Images do not belong in the copy; retype the rest of the entries below exactly.

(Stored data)
****

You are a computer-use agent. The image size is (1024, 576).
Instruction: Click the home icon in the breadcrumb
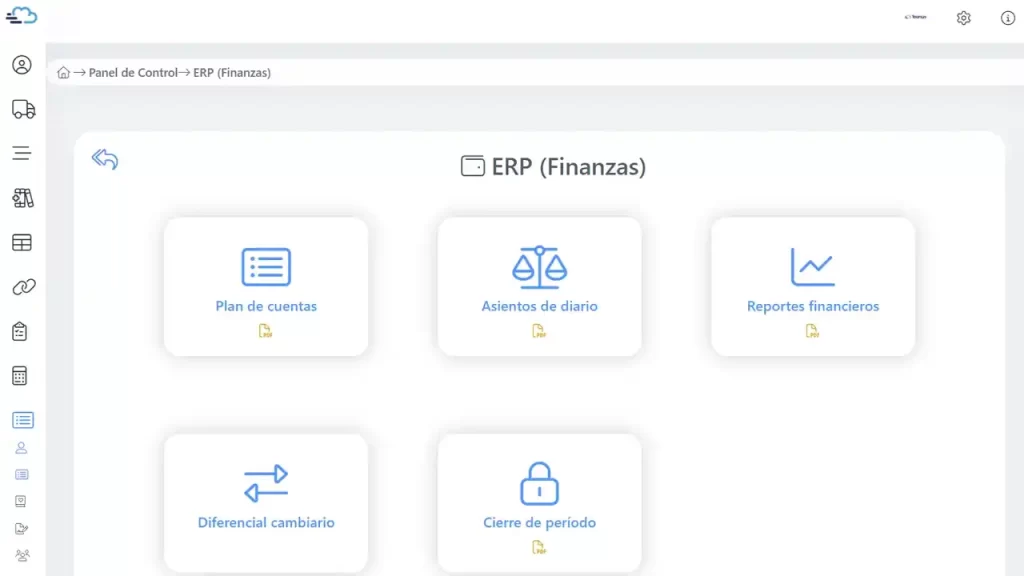click(64, 72)
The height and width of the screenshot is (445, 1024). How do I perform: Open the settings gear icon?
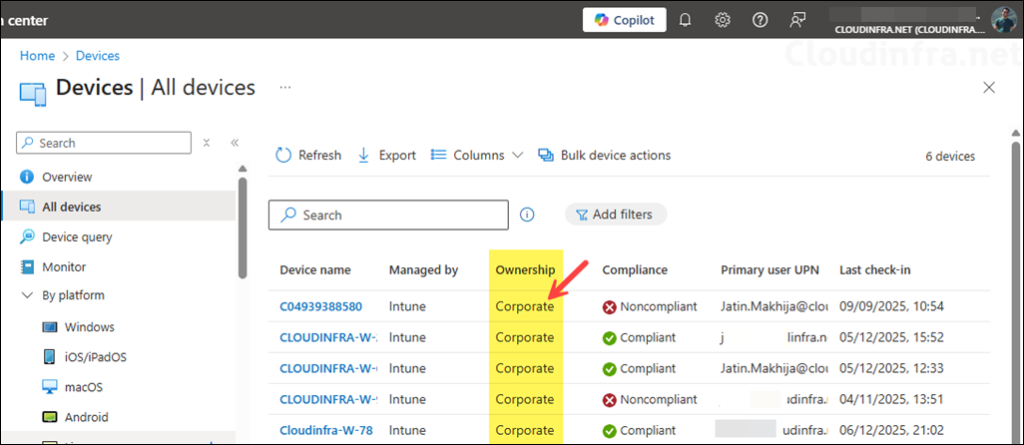click(722, 20)
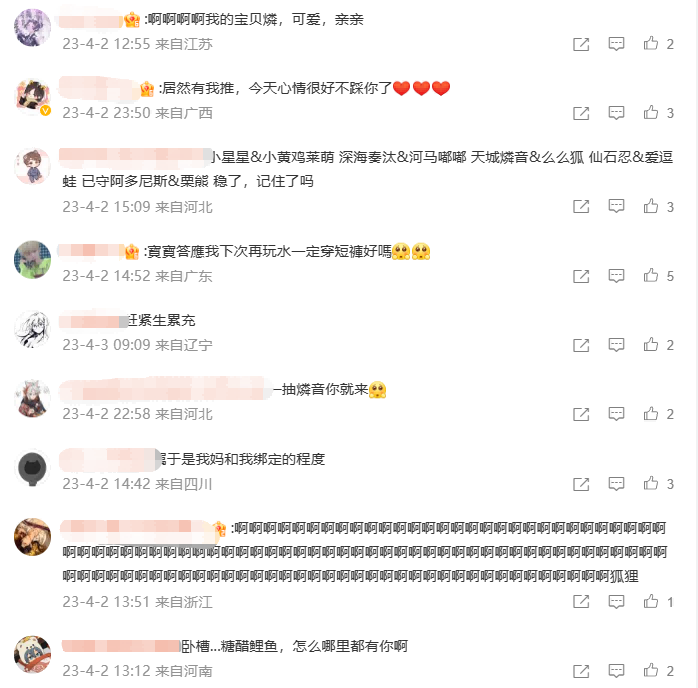698x688 pixels.
Task: Open username of the 宝贝燐 commenter
Action: point(91,20)
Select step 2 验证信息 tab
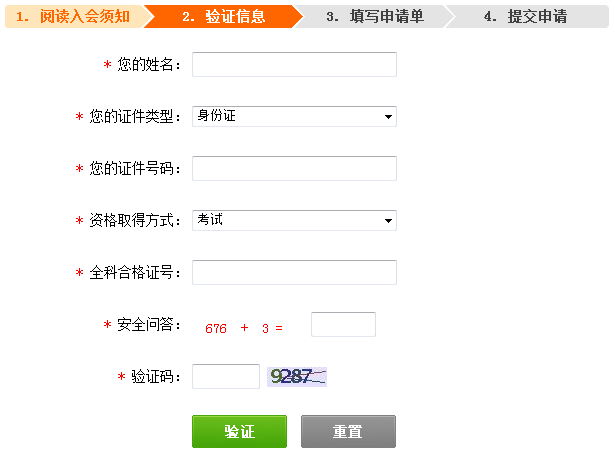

****

THE ANSWER:
You are a computer-use agent. The image size is (1024, 576).
Instruction: Click the home icon in the breadcrumb
click(64, 72)
The height and width of the screenshot is (445, 1024). How do I perform: Open the settings gear icon?
click(722, 20)
698x688 pixels.
Task: Open username of the 宝贝燐 commenter
Action: point(91,20)
Select step 2 验证信息 tab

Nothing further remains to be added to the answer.